Problem statement.
The lines from the start of the records through the one containing "You are a computer-use agent. The image size is (794, 574)." are to be transcribed exactly, and nothing else.

[Stored items]

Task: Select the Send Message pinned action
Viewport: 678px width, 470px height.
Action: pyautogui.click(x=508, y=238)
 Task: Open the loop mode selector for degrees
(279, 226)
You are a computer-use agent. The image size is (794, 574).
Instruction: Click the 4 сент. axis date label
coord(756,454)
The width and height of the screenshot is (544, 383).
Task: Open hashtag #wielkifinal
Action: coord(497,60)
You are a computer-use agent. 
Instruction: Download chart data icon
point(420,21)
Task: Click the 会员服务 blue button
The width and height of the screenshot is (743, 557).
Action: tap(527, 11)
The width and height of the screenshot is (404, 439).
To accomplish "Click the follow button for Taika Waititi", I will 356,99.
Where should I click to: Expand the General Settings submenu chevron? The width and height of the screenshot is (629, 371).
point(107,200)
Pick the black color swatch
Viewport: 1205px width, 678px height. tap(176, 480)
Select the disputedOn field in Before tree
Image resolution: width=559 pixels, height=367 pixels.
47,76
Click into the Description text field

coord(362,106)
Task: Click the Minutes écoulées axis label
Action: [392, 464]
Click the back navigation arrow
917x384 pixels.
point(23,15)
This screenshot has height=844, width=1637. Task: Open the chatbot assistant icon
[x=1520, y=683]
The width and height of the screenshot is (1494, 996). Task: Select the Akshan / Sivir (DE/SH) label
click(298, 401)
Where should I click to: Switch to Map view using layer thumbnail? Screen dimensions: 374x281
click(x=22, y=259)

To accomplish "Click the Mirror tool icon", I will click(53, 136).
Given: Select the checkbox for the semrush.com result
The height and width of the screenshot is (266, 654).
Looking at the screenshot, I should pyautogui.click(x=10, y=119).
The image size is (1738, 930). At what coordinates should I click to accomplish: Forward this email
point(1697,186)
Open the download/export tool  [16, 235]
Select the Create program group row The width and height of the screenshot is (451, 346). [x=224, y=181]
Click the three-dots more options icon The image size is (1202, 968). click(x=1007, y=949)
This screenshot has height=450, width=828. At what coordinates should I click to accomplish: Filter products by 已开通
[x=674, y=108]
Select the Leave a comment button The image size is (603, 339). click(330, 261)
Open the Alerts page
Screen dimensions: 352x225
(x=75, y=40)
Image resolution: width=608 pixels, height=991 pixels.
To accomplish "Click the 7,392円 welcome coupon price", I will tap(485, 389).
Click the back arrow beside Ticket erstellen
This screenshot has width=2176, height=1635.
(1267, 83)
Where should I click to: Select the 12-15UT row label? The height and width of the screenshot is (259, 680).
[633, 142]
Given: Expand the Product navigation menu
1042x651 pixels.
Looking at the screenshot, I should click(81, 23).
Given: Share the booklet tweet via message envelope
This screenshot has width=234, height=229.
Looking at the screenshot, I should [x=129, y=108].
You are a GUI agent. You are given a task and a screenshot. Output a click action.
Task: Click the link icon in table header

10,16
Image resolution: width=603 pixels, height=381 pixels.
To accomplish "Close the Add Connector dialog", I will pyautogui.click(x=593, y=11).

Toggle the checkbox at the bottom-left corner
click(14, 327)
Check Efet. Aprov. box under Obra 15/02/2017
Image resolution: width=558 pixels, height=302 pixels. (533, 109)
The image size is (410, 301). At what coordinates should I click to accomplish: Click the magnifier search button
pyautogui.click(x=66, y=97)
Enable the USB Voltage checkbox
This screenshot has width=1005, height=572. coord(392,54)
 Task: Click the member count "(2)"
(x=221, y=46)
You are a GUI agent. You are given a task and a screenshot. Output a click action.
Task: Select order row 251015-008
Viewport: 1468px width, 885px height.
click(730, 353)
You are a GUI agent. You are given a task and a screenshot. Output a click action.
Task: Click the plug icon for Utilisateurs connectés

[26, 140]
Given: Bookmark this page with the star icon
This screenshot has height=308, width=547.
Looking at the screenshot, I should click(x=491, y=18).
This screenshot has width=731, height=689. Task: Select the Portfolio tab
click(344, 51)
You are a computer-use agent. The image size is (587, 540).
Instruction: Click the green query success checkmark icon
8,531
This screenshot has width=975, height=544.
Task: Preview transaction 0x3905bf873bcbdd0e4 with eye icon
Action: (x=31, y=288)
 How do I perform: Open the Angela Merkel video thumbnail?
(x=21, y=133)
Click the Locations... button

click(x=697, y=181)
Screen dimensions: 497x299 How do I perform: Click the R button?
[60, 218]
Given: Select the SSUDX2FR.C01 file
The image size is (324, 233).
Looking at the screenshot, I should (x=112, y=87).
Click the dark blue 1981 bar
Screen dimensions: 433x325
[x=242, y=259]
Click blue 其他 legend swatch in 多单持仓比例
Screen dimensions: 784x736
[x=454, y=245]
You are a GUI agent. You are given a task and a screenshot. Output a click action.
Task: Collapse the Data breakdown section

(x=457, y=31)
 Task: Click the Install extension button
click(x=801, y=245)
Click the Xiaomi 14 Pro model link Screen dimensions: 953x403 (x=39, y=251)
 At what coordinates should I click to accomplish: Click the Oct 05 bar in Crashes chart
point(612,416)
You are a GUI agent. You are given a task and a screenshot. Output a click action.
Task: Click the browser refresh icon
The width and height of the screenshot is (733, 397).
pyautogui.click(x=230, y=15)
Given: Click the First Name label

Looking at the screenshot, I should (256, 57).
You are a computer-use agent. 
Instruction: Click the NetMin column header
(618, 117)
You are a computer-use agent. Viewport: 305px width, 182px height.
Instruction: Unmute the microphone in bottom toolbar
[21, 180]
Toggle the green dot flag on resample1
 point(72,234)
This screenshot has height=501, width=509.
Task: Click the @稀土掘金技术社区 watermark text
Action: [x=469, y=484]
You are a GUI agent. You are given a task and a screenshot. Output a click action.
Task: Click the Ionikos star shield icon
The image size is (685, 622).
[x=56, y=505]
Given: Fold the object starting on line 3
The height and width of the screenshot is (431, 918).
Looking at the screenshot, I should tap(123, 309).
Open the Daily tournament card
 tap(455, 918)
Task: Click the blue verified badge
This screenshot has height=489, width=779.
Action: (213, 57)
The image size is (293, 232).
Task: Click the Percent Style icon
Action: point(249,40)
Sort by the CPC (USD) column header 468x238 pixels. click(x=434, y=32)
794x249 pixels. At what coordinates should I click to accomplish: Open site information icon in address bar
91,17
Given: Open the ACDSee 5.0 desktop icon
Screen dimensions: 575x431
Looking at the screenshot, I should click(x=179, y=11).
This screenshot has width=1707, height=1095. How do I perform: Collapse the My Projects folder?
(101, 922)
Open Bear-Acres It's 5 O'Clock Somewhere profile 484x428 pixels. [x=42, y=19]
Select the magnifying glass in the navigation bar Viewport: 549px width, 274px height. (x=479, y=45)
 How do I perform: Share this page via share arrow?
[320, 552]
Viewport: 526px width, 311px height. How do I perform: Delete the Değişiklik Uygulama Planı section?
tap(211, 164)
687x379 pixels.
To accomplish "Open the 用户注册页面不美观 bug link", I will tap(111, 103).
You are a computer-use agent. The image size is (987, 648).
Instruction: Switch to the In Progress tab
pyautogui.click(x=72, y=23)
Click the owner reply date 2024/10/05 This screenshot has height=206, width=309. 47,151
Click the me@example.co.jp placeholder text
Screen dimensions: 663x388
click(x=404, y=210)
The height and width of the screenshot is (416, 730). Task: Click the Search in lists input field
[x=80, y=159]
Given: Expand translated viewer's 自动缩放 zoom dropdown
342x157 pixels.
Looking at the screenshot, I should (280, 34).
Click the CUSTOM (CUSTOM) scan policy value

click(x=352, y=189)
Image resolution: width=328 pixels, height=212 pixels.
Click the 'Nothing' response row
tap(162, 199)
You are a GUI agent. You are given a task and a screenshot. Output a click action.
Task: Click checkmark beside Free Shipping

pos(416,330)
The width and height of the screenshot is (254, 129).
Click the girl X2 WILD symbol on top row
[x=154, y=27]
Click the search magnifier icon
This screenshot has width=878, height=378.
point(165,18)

Your response.
Task: Select the Send Message pinned action
Viewport: 678px width, 470px height.
Action: pyautogui.click(x=508, y=238)
 Task: Open the loop mode selector for degrees
(279, 226)
You are a computer-use agent. The image size is (794, 574).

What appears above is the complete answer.